En ese sentido, los libros de Laura Alcoba me gustan bastante pero ella se cierra bastante en su historia. De hecho, es su propia historia. Es su propia historia ficcionaliazada y hecha a partir de un lugar íntimo, buscando olvidar. El prologo a La Casa de los Conejos esto es clarísimo, porque se pregunta cuándo tendremos derecho a olvidar. Bueno, no es nuestra historia, es su historia. Es la historia de esa niña que tiene que sobrevivir y salir adelante. Y todos los demás sujetos, no los que están directamente afectados, digo, dónde están. Cuál es el problema que tenemos que los traumas de la dictadura nos dirigen.
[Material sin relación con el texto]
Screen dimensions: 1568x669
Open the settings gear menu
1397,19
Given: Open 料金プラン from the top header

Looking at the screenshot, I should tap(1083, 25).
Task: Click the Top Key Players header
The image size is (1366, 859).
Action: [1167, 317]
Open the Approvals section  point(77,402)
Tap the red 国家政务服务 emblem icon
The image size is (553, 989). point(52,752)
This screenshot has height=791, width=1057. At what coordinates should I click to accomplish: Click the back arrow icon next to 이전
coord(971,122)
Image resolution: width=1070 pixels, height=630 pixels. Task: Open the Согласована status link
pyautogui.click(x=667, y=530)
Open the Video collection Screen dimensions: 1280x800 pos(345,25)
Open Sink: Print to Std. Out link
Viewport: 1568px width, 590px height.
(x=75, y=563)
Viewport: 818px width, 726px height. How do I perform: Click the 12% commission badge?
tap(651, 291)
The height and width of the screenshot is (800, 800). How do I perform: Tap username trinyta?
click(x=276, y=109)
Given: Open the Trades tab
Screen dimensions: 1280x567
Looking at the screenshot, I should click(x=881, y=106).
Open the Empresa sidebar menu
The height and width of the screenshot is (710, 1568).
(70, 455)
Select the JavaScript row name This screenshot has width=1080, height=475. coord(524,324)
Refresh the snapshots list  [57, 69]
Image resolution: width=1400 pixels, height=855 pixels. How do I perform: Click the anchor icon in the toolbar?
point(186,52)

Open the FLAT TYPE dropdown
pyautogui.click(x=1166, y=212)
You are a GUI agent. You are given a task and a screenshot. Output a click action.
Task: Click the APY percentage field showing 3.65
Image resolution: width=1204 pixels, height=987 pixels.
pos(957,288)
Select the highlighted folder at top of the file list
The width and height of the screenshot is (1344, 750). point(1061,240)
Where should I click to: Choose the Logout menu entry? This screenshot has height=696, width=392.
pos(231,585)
Bueno, éste sujeto de Los Topos está tironeado por eso pero, a la vez, le suceden otras cosas.

-“Mientras volvía me sentí un intruso en la vida de todos. Algo parecido me había pasado siendo vagabundo, albañil, repostero, todas las ocupaciones que pude llevar adelante pero que en realidad habían sido casilleros de una grilla administrativa, algo que nunca es del todo fiel a la verdad. De hecho, nunca tuve oportunidad de completar en forma correcta la parte de los formularios donde dice padres, ocupación de los padres y todo eso porque siempre está la opción “fallecido” pero nunca la opción «desaparecido»”. Así dice tu personaje. Palabras que son tuyas, vos las escribiste, y que bien pueden ser tuyas, otra vez, en otro contexto.

-Eso sucede todo el tiempo. El realismo para mí es poner cosas literales de mi propia vida. Se puede leer como una forma de contar mi vida, tranquilamente. Cambiando un par de secuencias y puntos de quiebre, o sea, mi vida no es la del personaje, pero podría ser. De algún modo, entran algunos problemas que tuve. Es testimonial, Los Topos es un testimonio enrarecido y también personal. De algún modo, es una memoria que no fue. Una memoria ficcional.

-En una entrevista en Libroteca, del Canal de la Ciudad, Carlos Gamerro planteó que, de algún modo, la generación que está vinculada a los hijos de los desaparecidos, en términos de posibilidades literarias, le despierta cierta envidia. “Yo leía Los Topos de Bruzzone y decía esto es lo que yo hubiera podido escribir en mi momento… al ser hijo de desaparecidos por un lado podes decir sobre eso, sobre la militancia, sobre la generación de los padres, las políticas de DD.HH., o las agrupaciones, lo que se te ocurra. Pero yo no tenía esa motivación, porque hay una motivación de salirse de ciertas etiquetas y roles que la sociedad espera de uno”. ¿Cuántas puertas te abrió ese desapego generacional?

-Uno puede escribir lo que le pasa. Y dentro de lo que le pasa, y esto lo dice Gamerro, está lo que uno ve de los otros que lo interpela. Es decir, uno puede escribir cualquier historia, pero tiene que estar atravesada por el cuerpo de uno. Yo no sé si para una persona que estuvo torturada o presa le puede pasar por el cuerpo una historia así (Los Topos), donde los problemas son otros. Los problemas son lo que no le pasó al personaje y lo que no sabe: el problema es no saber. Los que fueron torturados saben mucho. De hecho, creo que saben tanto que no lo dicen. Es decir, sí, dan testimonio, pero hasta dónde ese testimonio es completo. Son experiencias demasiado duras para que uno tan livianamente salga a decir cualquier cosa, porque involucra a otra gente. Es muy difícil el testimonio de los setenta. Ni hablar del lado de los victimarios, que hablan y van presos.

En cambio, acá la experiencia es otra cosa. Acá, lo que está es lo que no se sabe, lo que nunca se va a saber. El problema es otro. Y, entonces, en ese no saber, se dispara cualquier cosa. Esa es la chispa. Entonces, al no saber, lo relleno con otra cosa. Como no sé dónde está mi hermano pongo en ese lugar travestis. Pongo travestis a ver qué pasa. O un perro, o un duende. El tema es llenarlo.